Gets Is Dangerous

The gets() system call is part of the C programming language's standard I/O library. It takes a char pointer as its only input, and will try to fill the buffer the pointer presumably points to with a line of text. It is widely considered to be a bad idea, since it will gladly overflow any buffer it is passed (BoundsChecking is not performed, in other words, and this can lead to MemoryCorruption?). Most C programmers regard use of gets() as a sign of general cluelessness on the part of whoever wrote the code.

fgets() is widely advocated as a drop-in replacement to gets(), as fgets() also takes as a parameter the size of the buffer. But this is not entirely satisfactory, either, since if the input exceeds the size of the buffer fgets() will simply null-terminate the string right where the buffer ends and exit, leaving unread characters on standard input.
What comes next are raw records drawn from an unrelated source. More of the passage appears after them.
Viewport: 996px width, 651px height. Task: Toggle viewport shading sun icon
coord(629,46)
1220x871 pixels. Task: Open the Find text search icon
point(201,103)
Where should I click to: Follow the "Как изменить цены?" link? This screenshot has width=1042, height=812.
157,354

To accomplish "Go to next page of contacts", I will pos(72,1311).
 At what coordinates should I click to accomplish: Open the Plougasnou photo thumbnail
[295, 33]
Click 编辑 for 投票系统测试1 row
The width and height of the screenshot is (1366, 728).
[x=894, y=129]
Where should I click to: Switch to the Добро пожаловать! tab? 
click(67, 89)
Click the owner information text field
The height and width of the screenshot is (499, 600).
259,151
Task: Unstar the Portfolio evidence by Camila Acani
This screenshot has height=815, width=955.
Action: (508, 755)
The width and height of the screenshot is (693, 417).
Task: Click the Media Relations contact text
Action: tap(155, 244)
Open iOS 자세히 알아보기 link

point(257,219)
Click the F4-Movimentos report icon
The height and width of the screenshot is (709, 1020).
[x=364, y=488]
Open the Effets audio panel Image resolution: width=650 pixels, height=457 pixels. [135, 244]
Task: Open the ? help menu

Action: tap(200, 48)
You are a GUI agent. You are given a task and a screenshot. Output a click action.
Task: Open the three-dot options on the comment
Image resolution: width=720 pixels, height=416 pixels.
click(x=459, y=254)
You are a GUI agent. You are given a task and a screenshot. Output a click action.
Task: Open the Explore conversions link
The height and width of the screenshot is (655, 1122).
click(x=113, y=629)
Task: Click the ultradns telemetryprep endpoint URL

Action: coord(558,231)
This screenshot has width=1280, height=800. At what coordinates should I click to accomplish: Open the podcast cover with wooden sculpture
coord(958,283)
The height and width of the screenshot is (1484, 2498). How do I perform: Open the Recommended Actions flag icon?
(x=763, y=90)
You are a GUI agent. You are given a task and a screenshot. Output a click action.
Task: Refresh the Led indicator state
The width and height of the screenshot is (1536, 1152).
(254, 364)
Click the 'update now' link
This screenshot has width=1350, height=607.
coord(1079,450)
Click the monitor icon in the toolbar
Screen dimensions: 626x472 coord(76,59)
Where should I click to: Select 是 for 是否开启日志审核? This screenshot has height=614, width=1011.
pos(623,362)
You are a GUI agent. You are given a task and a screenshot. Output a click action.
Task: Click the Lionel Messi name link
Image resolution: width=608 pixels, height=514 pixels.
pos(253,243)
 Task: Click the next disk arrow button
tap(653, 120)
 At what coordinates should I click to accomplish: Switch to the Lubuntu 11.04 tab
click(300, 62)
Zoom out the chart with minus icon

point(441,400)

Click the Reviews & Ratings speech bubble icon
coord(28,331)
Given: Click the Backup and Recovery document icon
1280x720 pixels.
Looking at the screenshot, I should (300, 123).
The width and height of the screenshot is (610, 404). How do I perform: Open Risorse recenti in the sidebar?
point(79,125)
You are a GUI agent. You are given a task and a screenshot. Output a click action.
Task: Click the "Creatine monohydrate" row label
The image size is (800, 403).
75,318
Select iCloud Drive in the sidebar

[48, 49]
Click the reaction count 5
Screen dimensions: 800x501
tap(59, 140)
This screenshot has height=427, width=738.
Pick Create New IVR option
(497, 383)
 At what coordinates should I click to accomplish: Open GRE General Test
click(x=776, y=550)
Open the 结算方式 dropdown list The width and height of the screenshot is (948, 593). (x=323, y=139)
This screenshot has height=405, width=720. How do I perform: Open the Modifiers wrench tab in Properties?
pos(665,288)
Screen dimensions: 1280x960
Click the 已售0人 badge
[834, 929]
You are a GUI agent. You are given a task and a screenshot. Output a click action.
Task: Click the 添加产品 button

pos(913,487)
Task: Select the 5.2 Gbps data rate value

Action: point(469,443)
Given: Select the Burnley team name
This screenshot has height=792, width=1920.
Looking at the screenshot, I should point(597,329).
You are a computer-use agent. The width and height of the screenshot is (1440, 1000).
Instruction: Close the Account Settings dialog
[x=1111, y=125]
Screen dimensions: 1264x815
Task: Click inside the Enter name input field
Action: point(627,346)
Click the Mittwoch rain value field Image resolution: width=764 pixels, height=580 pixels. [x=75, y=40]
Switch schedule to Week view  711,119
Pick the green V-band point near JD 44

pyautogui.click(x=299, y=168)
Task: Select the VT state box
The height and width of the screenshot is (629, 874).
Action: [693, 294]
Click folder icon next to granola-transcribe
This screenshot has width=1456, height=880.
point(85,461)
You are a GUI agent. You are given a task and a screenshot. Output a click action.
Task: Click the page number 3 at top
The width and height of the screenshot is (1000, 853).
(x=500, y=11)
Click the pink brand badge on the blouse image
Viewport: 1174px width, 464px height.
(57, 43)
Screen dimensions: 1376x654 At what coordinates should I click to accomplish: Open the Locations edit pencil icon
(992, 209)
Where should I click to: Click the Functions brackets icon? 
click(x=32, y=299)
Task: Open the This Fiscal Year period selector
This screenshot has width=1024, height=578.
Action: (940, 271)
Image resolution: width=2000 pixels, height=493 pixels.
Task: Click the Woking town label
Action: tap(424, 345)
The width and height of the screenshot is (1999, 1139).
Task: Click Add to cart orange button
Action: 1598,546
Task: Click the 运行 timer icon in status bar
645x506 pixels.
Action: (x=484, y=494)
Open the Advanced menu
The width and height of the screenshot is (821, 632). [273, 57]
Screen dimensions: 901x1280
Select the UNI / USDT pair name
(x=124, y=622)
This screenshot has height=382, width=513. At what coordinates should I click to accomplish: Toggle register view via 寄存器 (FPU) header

To put things simply, the C standard I/O library is broken and individual programmers must work to overcome its deficits. Below are some attempts to do just that, often with justifications and/or rants on how inadequate the existing tools are. A lot of them are based around StateMachines? that do all I/O via fgetc() and malloc() and realloc() buffers so they expand to fit the actual input. It isn't a complex concept, but it is vexing that none of this has reached the ears of any relevant standards committee.

Some links on the issue:

I agree that it's not "satisfactory", but what alternative is there? What would you have the standards committee do? What happens when the input exceeds not only all RAM but all (virtual memory) hard drive space as well? If the subroutine doesn't eventually "terminate the string and exit, leaving unread characters on standard input" like fgets(), or "make the program fail in strange an unexpected ways" like gets(), what alternative is there? -- DavidCary


Well, let's see, I've pretty much abandoned the gets() family of functions and taken to writing my own input loops using variations of getc() or getchar() depending on what's available. This has allowed me to write bit-bucket discards to overflow situations.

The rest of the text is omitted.